Nach dem Ende des Dritten Reichs fiel auch ein Teil von Ostpreussen (heute in der Region Kaliningrad) an die UdSSR. Nach der Niederlage Japans gingen Sachalin und die Kurilen Inseln, die aber Japan bis heute nicht als russische Territorien anerkennt.

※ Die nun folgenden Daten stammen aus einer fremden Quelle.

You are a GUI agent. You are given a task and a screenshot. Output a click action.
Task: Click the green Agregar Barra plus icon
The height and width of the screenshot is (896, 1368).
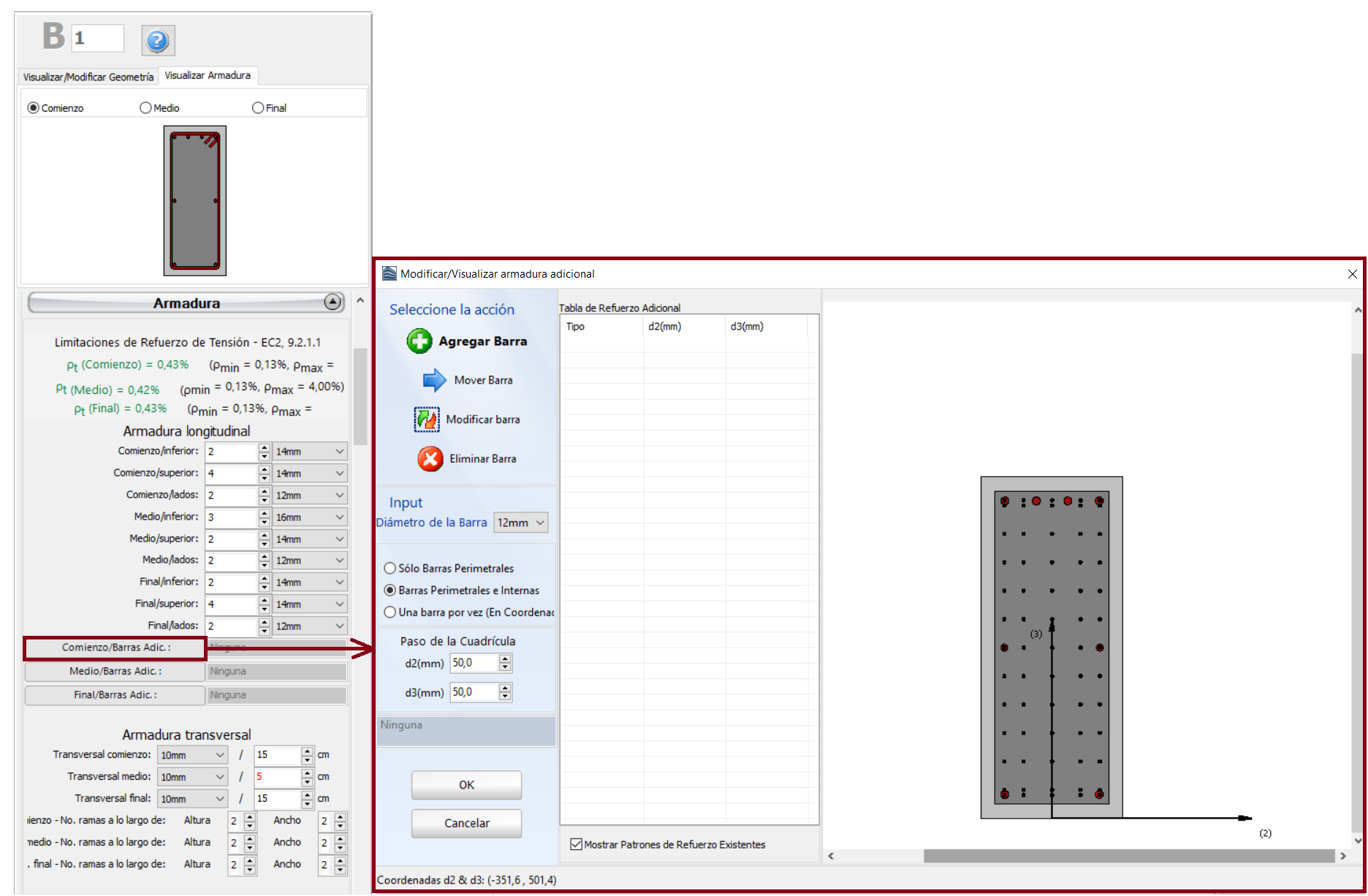pyautogui.click(x=419, y=341)
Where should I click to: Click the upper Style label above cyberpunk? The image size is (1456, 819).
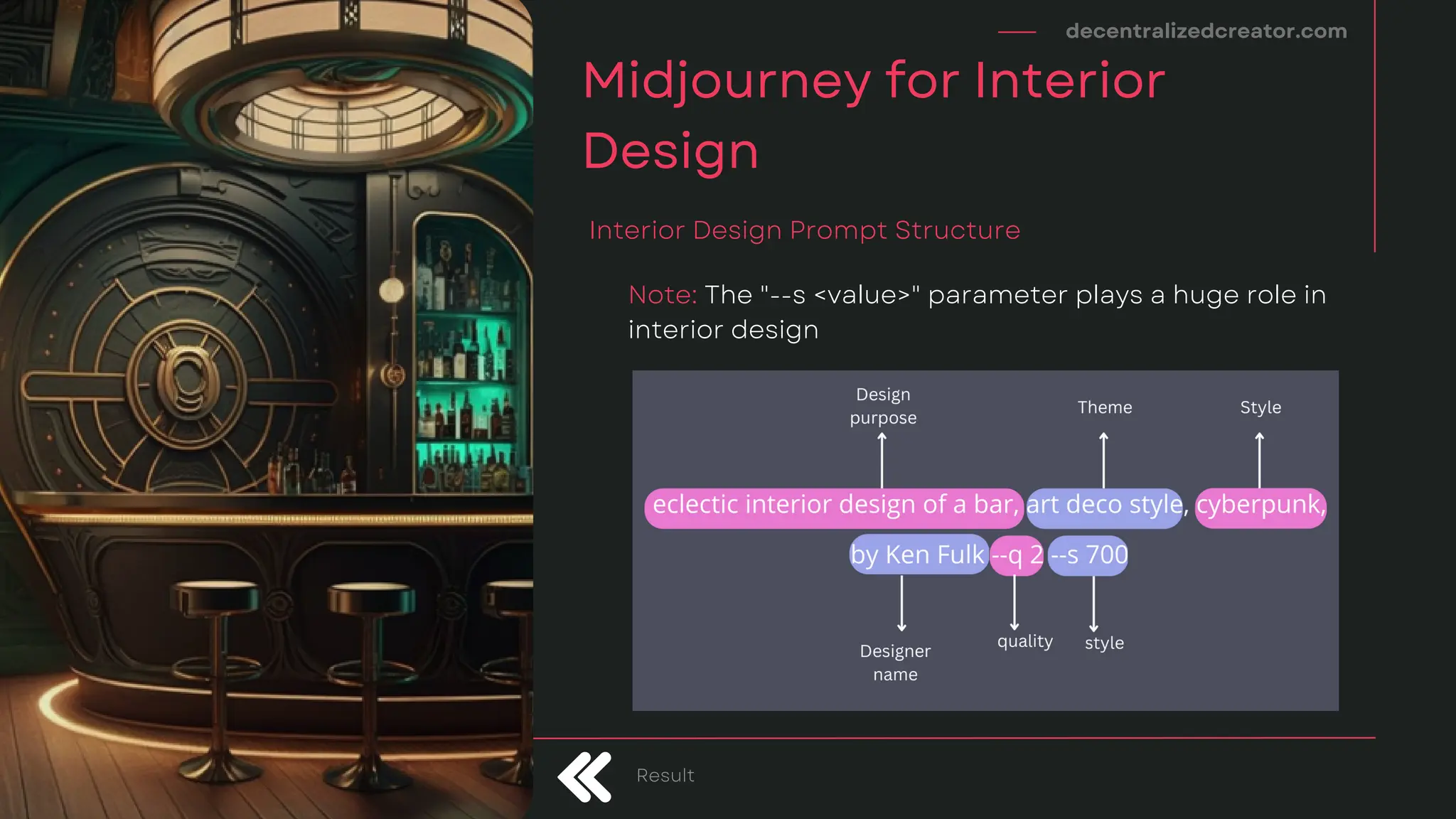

Die Sowjetunion sicherten ihre Kontrolle über den Osten Europas als ihrer Einfluss-Sphäre. Die Grenzen im neuen Konflikt, dem Kalten Krieg mit den USA, waren gezogen.

Von Familie zu Familie

Es ist keine Übertreibung zu sagen, dass jede einzelne Familie in Russland und in den Ex-Sowjetrepubliken vom Zweiten Weltkrieg betroffen war. Die Folgen gingen von Generation zu Generation.

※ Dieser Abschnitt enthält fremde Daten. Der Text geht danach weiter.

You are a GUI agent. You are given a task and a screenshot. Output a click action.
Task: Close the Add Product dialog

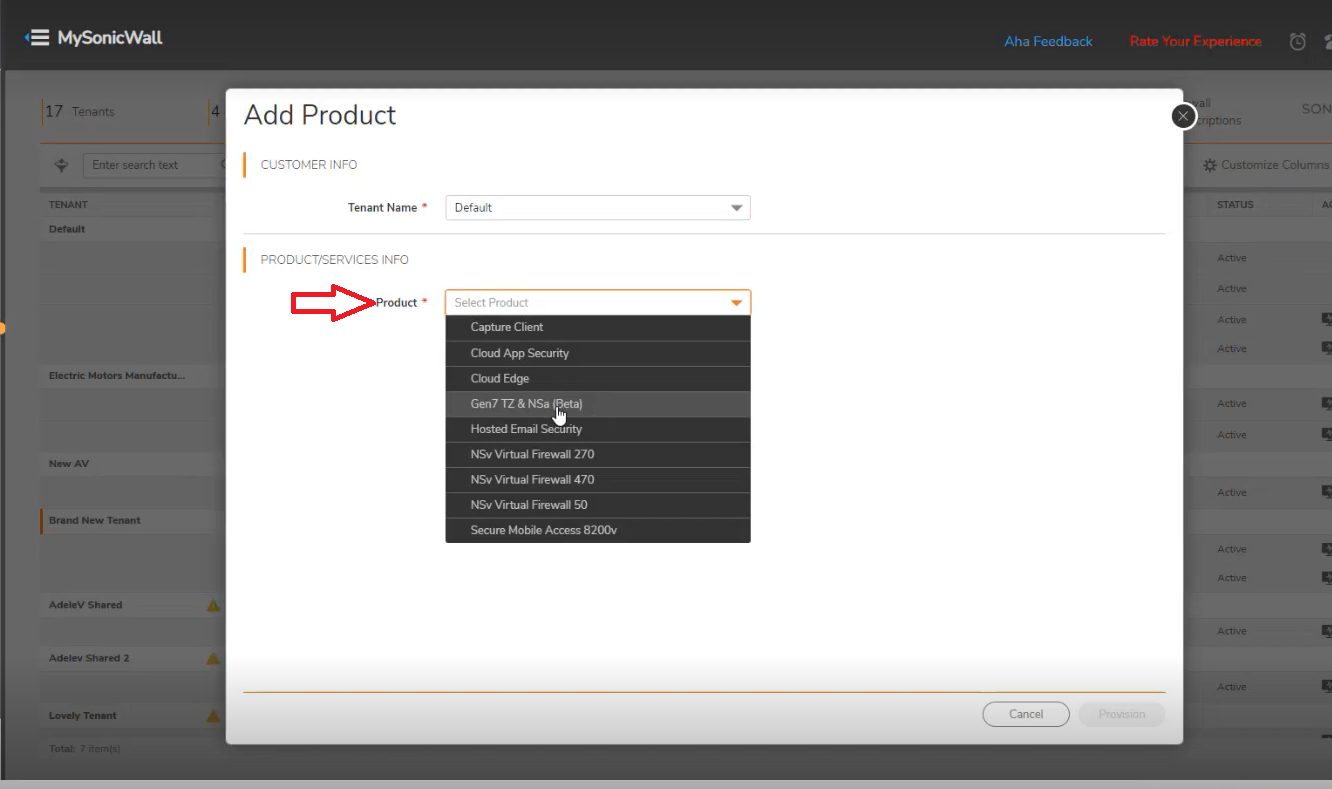point(1183,116)
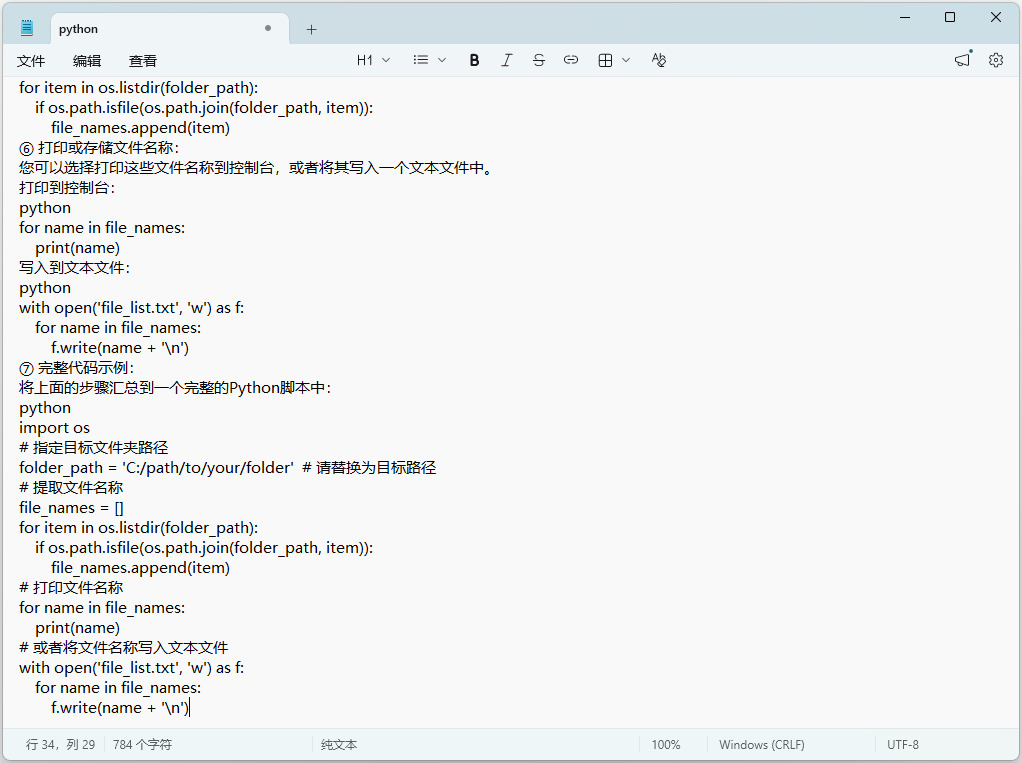Click the UTF-8 encoding indicator
The width and height of the screenshot is (1022, 763).
[x=903, y=745]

40 Jahre nach dem Krieg schrieb der Kriegsteilnehmer und Dichter Yuri Levitansky, dass es der Krieg noch immer in ihm sei wie eine Zunge der Ewigen Flamme:

«I don’t still dwell on that past war,
the war still dwells inside of me,
and tongues of the Eternal Flame
are licking at me steadily.»
(Translation by Tanya Wolfson)

Der Tag des Sieges wird in allen Ex-Sowjetrepubliken gefeiert, aber die Zahl der Überlebenden des Zweiten Weltkriegs nimmt immer weiter ab genau wie die Begeisterung der Massen für die Siegesfeiern. Damit verändert sich auch die Symbolik dieses Tages.

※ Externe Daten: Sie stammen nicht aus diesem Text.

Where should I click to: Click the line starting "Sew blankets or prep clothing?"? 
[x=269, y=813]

In einer neuen Umfrage des russischen Levada Zentrums ist der Tag des Sieges über Nazideutschland zwar noch der wichtigste Feiertag. Aber 31 Prozent der Befragten sehen ihn eher als “Staatsereignis” und weitere 31 Prozent als “Gedenktag für alle Bewohner von Ex-Sowjetrepubliken”. Nur 16 Prozent der Russen sprechen von einem Tag für Kriegsveteranen. Das dominierende Gefühl, das mit den Siegesfeiern verbunden wird, ist Nationalstolz für 59 Prozent, 18 Prozent denken an Leid und Kummer. 21 Prozent denken an Stolz und Leid.
Auch wenn die Sowjetunion wirtschaftlich zusammengebrochen sein mag, dennoch gibt es weiterhin Interesse für Nationalstolz als Folge des Zweiten Weltkriegs in Russland.